GIVEN RECORDS Block Start

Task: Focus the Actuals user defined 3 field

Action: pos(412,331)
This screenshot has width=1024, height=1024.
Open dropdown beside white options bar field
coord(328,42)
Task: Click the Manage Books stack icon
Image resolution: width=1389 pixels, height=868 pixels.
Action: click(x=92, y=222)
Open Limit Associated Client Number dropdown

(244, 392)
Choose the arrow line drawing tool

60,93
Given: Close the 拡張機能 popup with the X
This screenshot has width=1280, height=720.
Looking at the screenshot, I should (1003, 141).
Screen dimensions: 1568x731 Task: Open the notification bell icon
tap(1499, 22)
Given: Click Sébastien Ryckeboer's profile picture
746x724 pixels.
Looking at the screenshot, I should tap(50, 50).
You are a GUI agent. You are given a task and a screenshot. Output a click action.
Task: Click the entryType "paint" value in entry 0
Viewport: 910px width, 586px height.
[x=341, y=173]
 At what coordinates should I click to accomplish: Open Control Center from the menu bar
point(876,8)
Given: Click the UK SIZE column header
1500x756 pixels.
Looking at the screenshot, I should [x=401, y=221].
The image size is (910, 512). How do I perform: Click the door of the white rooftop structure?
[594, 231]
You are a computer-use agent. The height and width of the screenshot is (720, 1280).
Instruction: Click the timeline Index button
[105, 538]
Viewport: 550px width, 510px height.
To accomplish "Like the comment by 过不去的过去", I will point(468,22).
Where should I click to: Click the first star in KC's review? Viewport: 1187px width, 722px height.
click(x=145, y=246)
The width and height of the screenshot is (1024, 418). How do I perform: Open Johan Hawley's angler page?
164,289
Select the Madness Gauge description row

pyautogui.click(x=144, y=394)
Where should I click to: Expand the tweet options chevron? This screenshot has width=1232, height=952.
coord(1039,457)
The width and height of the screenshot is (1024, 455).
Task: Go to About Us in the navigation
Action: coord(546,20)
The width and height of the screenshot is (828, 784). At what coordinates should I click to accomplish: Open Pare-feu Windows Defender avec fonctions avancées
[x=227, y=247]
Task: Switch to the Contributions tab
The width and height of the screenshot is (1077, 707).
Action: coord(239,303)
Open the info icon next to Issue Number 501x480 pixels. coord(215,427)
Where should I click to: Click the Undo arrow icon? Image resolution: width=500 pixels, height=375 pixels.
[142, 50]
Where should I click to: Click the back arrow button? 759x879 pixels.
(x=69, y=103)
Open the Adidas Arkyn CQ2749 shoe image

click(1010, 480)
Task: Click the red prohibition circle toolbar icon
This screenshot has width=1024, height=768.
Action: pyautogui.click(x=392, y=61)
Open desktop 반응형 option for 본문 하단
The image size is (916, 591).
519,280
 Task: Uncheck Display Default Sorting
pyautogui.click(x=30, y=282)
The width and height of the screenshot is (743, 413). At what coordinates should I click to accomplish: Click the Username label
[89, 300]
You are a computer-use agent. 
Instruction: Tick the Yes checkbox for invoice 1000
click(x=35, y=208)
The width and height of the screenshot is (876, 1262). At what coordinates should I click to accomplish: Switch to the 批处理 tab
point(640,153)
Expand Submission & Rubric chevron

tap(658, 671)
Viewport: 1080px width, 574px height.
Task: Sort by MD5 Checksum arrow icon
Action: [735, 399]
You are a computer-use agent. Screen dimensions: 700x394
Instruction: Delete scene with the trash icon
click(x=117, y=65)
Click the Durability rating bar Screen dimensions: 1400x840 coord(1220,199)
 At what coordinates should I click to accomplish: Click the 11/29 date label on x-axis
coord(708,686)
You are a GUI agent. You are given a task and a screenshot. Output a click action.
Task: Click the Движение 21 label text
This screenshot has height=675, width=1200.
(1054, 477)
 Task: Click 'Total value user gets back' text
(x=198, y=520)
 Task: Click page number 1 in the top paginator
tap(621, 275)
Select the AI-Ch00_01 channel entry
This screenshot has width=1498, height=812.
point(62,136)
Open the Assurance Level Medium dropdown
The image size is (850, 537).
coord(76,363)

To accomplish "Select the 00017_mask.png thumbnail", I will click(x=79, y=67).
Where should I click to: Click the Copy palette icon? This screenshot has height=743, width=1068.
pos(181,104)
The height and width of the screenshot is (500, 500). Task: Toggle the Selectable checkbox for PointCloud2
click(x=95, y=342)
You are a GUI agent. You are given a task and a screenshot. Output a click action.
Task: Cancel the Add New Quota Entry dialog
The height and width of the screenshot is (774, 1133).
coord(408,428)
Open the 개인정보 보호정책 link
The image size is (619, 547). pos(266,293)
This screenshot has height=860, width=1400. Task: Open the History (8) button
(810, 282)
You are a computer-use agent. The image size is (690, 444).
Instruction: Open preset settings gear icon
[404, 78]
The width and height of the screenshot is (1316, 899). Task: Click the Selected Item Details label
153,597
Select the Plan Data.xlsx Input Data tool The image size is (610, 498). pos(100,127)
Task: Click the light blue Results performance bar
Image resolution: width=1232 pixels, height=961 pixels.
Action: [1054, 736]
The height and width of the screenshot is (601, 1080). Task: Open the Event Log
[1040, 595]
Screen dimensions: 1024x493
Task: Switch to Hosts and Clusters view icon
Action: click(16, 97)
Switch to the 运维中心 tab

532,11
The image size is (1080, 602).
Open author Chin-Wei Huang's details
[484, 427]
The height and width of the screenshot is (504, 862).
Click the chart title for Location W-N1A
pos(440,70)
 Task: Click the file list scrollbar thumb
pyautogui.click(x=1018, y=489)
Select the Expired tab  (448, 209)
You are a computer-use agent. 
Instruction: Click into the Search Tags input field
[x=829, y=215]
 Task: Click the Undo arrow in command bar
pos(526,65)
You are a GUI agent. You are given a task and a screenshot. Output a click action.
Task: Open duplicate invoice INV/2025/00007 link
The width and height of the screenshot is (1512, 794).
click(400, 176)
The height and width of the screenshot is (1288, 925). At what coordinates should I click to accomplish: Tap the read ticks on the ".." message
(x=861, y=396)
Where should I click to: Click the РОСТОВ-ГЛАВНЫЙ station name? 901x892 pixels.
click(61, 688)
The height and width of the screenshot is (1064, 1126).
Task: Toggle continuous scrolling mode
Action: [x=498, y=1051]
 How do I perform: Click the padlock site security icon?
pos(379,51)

GIVEN RECORDS Block End

**ACTION ITEM**: Go through the entries and filter for lines holding the word "computer"; copy each match.

**TASK ANSWER**:
You are a computer-use agent. The height and width of the screenshot is (720, 1280).
You are a computer-use agent. 
You are a computer-use agent. Screen dimensions: 700x394
You are a computer-use agent. The image size is (690, 444).
You are a computer-use agent. 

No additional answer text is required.